As Wilkins said, “Somebody’s got to be the leader and he was our leader and got us through the flooding.”

Even singles player Vecchio, who played twice on Friday and had just won a three-hour match on Saturday, couldn’t wait to talk about the disaster back home. Vecchio is the West Feliciana Parish Chief of Staff for Parish President Kevin Couhig.

“We were pretty lucky as our parish is mostly on a bluff. So we assisted others in the area like Livingston Parish. It was a huge ‘vil’ (village) effort. No one had a day off and we were working 12-, 16-hour days.
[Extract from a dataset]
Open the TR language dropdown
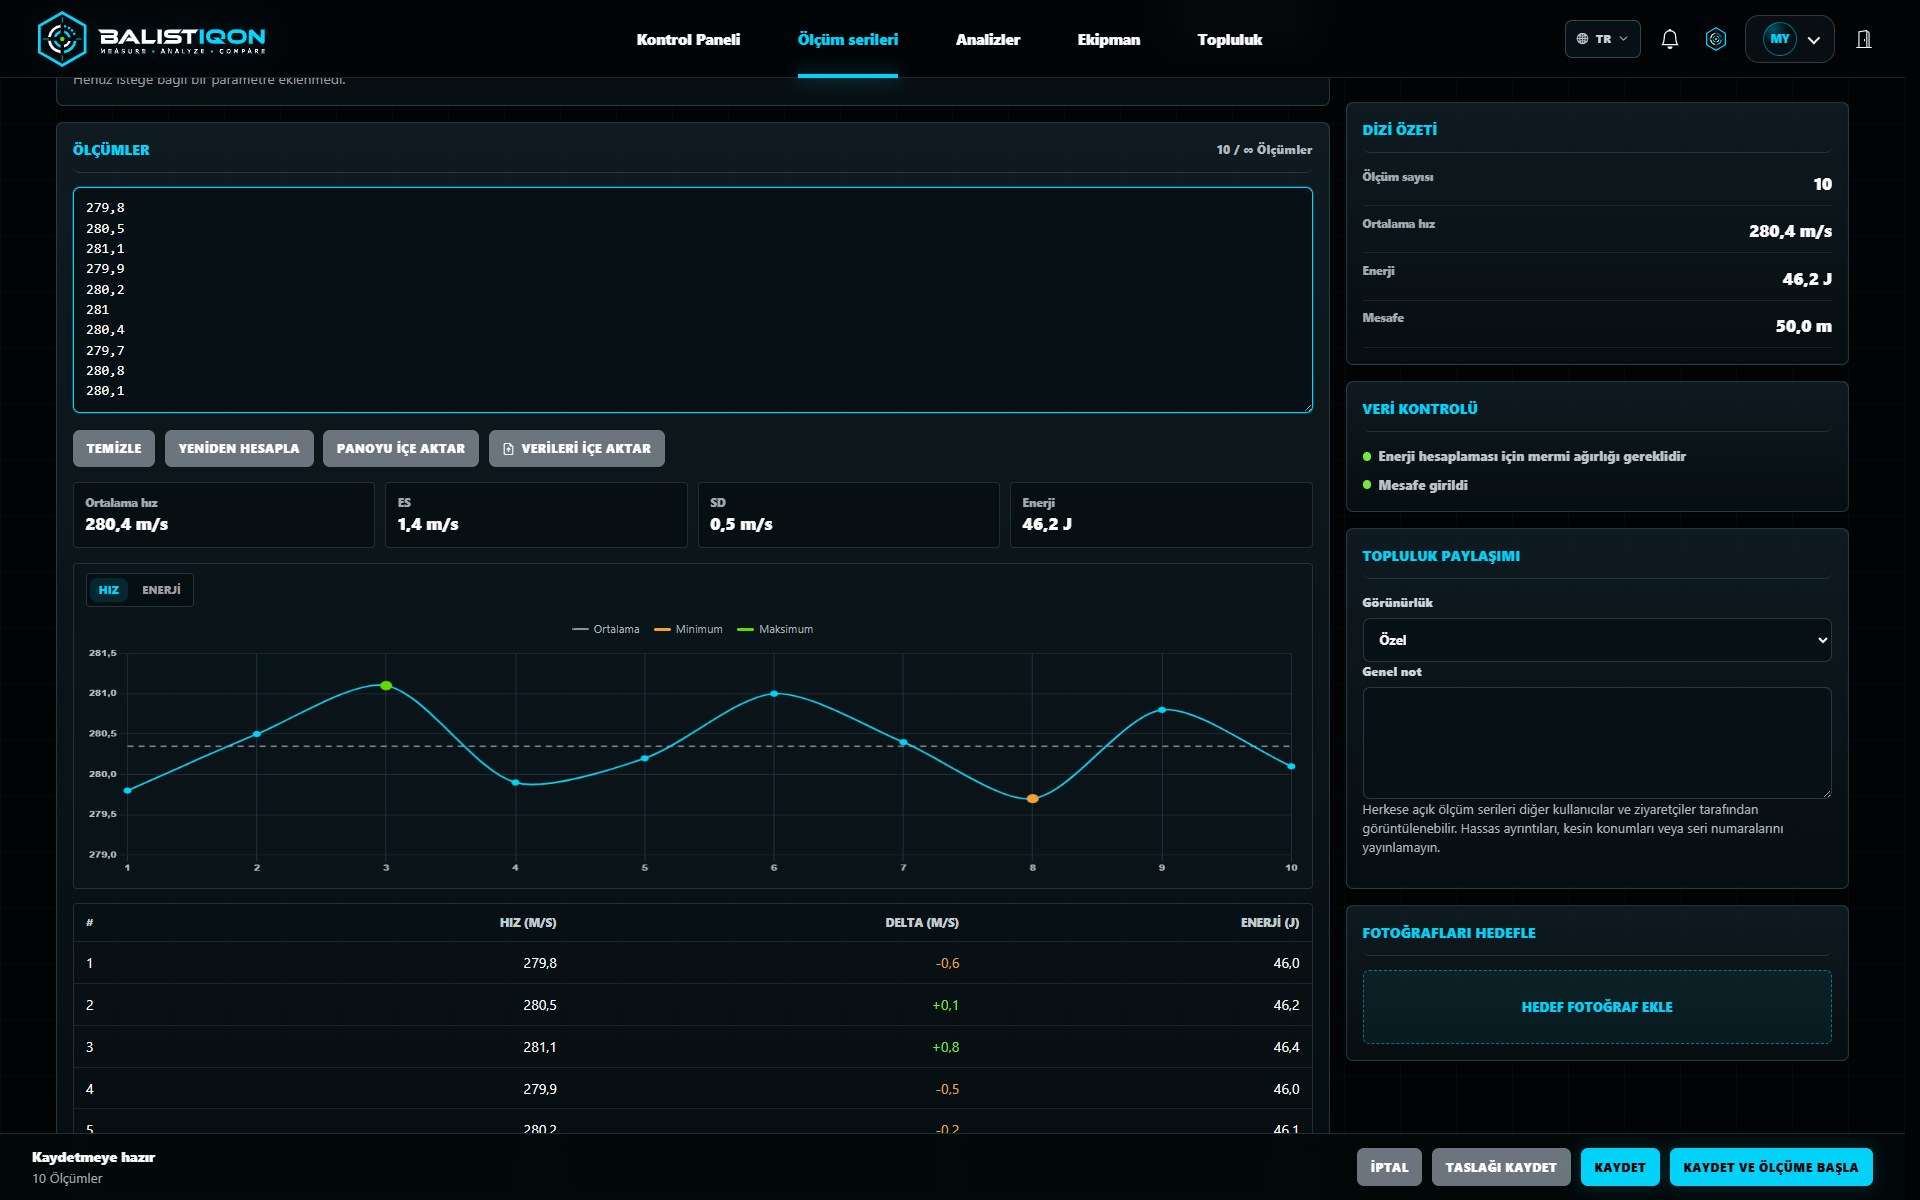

“I’m still in a state of shock about what has happened to our residents. I had to escort Congressman Ralph Abraham around as he reviewed the damage. He was struck by the catastrophe,” Vecchio explained.

Payne, who is the Director of Religious Education at St. John the Baptist Church, talked about the influx of victims the church began seeing a week ago.

“People coming in in bare feet. Wet jeans. We set up a distribution center for people who needed supplies, for free, of course,” she said.

Surrounded by historic flooding, what was the motivation for the players to get on a plane and fly to the 2016 USTA League Adult 40 & Over Southern Sectional Championships?

Payne and Vecchio said they didn’t have a choice. Both said people close to them, who knew about their achievement of qualifying for Asheville, ordered them to play here.

“I didn’t want to come but my husband would have kicked me out of the house,” Payne said.

Vecchio added that she was “ordered to leave the parish and join her team.”

“Yes, for us now, tennis is therapy,” said Wilkins, their captain. “We’re like sisters. The exercise will have put this flooding out of our minds.”

Even in the face of destruction, the women’s spirits were never really dampened. The team is named “Love All Y’all” and they brought a basket brimming with T-shirts for their opponents and newly made friends. Gifts of Louisiana love among the tears.